Correlation found between adult-use cannabis consumption and an increased rate of accidents, speed and running red lights
A new study from researchers at the prestigious American psychiatric institute, McLean Hospital, suggests heavy, frequent, adult-use cannabis consumption may affect a person’s driving ability, even after the user is no longer acutely intoxicated.
Published in the journal Drug and Alcohol Dependence, the authors of “Recreational Cannabis Use Impairs Driving Performance in the Absence of Acute Intoxication” found a correlation between adult-use cannabis consumption and an increased rate of accidents, speed and running red lights, compared to drivers who do not consume.

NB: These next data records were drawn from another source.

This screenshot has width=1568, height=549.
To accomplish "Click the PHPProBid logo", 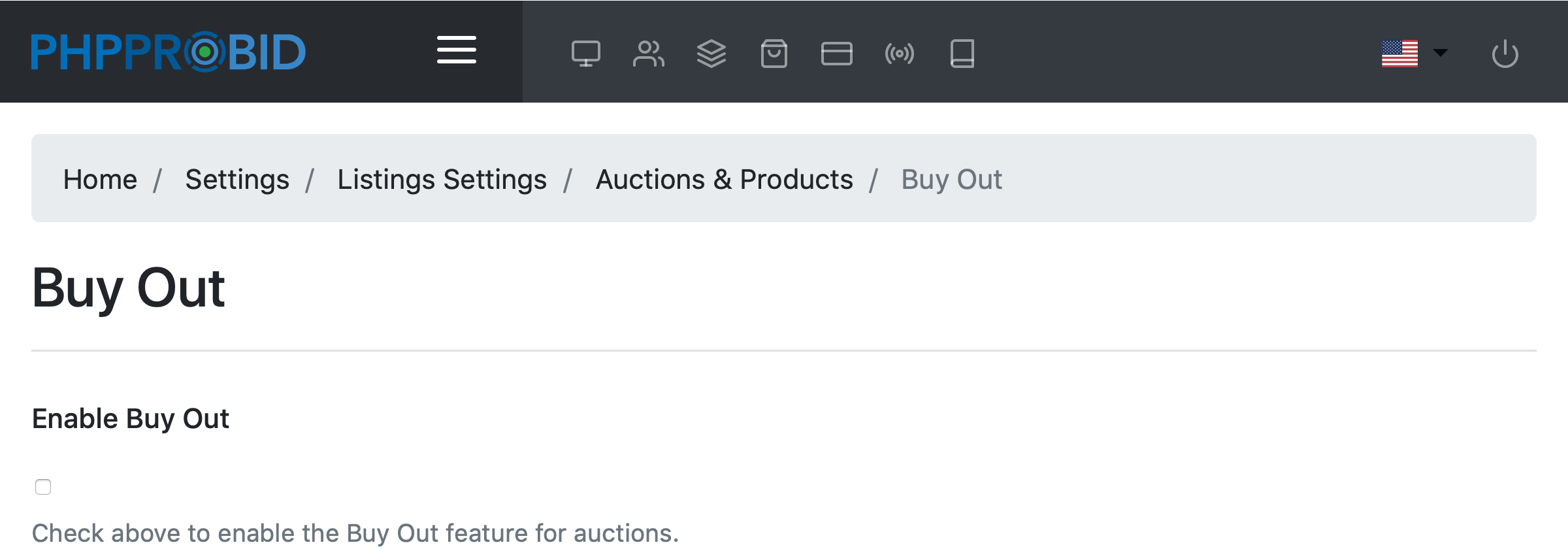I will tap(169, 52).
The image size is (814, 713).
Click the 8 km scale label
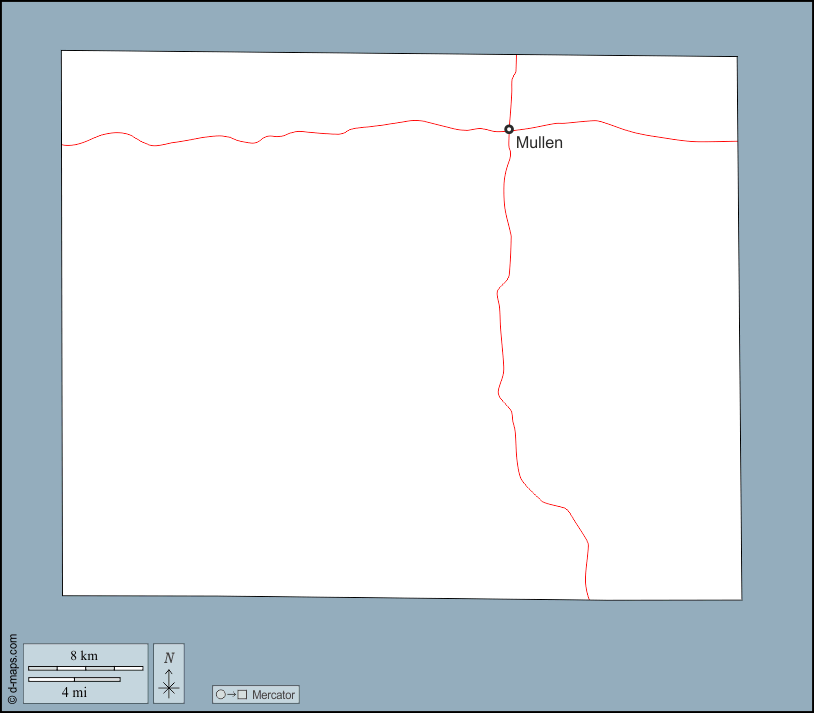(84, 655)
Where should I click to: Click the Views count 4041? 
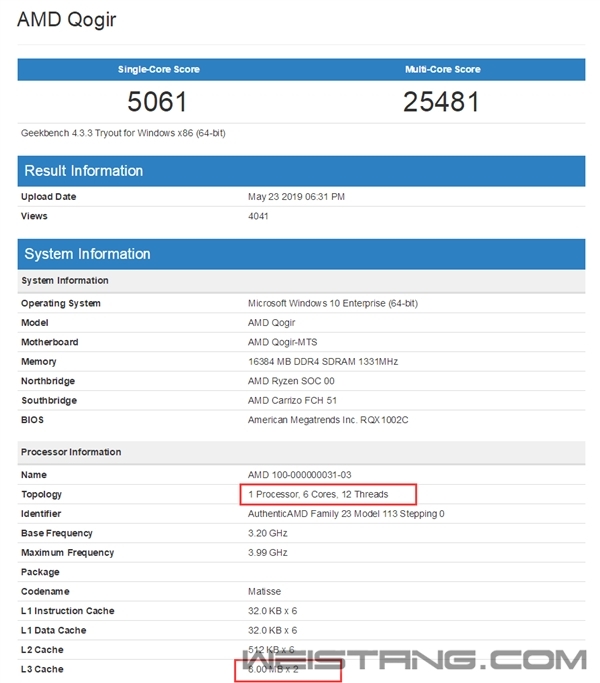click(259, 216)
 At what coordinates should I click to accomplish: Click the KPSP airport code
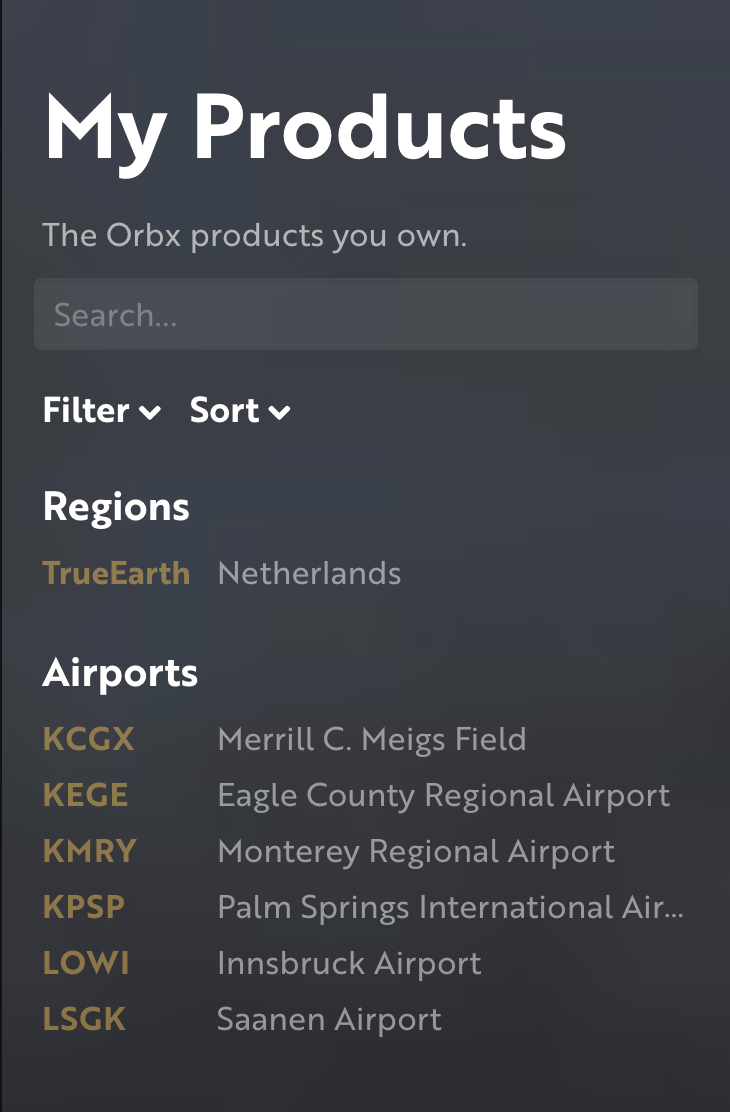[84, 908]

“Previous studies have demonstrated that cannabis use is associated with impaired driving performance, but thus far, research has primarily focused on the effects of acute intoxication,” wrote co-authors Staci Gruber, Mary Kathryn Dahlgren and their team.
During the study, the team recruited a small sample of 28 frequent, heavy, adult-use cannabis consumers (five women and 23 men), and 17 non-consumers (10 women and six men). The average age of the subjects was 23.

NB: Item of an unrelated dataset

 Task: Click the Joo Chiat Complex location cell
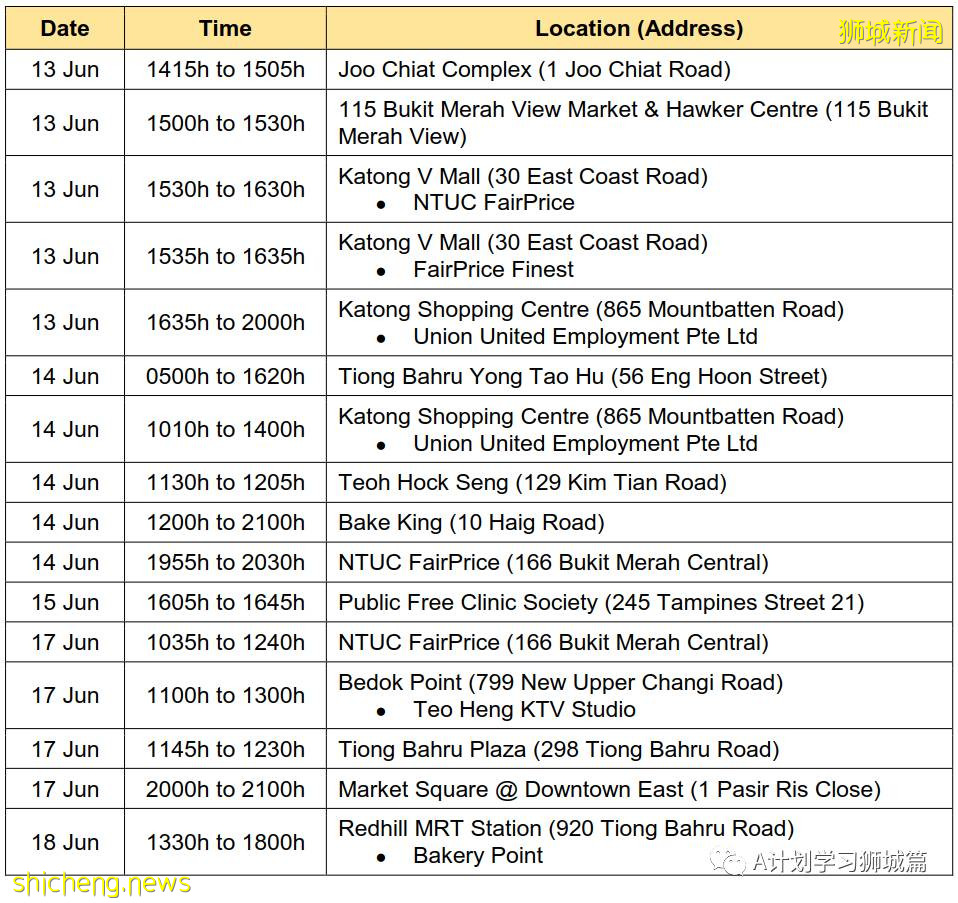pos(534,70)
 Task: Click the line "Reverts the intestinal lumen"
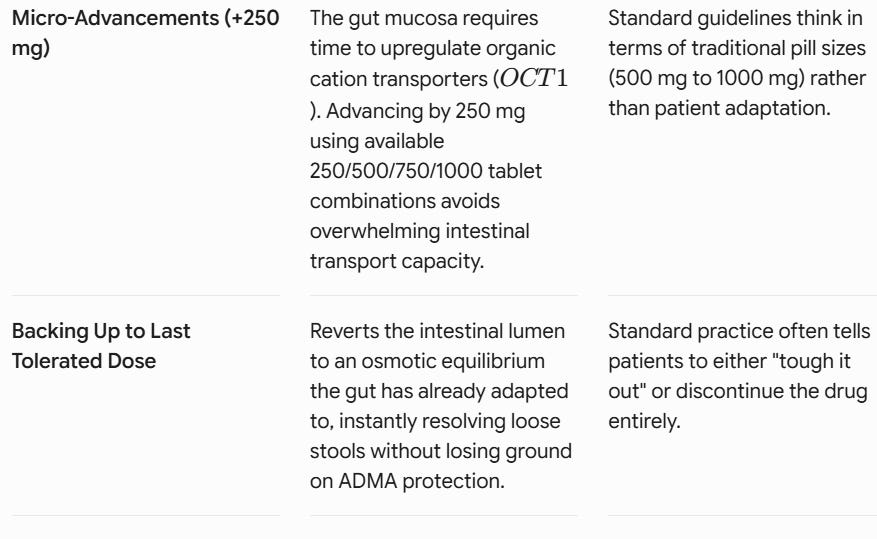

Participants qualified as cannabis users said they had consumed the drug five out of the previous seven days, and 1,500 times or more over the course of their lifetimes. The group abstained from cannabis consumption for 12 hours before participating in the study to ensure they were not acutely intoxicated.
Participants provided researchers with urine samples, which were screened for drugs including THC, as well as completed a psychological assessment and multiple questionnaires. The participants’ driving abilities were then tested in a simulator and evaluated by the team.
“Chronic, heavy, recreational cannabis use was associated with worse driving performance in non-intoxicated drivers, and earlier onset of use [consumption of the drug before the age of 16] was associated with greater impairment,” the study noted. “These results may be related to other factors associated with early exposure such as increased impulsivity,” it added.
Researchers noted a variety of limitations to the study, including the use of a driving simulator as opposed to real-life driving; being unsure of whether the users’ impulsivity occurred as a result of their cannabis use, or vice versa, and whether it was associated with early exposure; and the limited sample of participants.
“Given increased legalization of cannabis, growing numbers of cannabis consumers, and increased prevalence of drivers testing positive for cannabis metabolites, results from the current study underscore concerns about the impact of cannabis use on driving as a potential public safety issue,” the study concluded.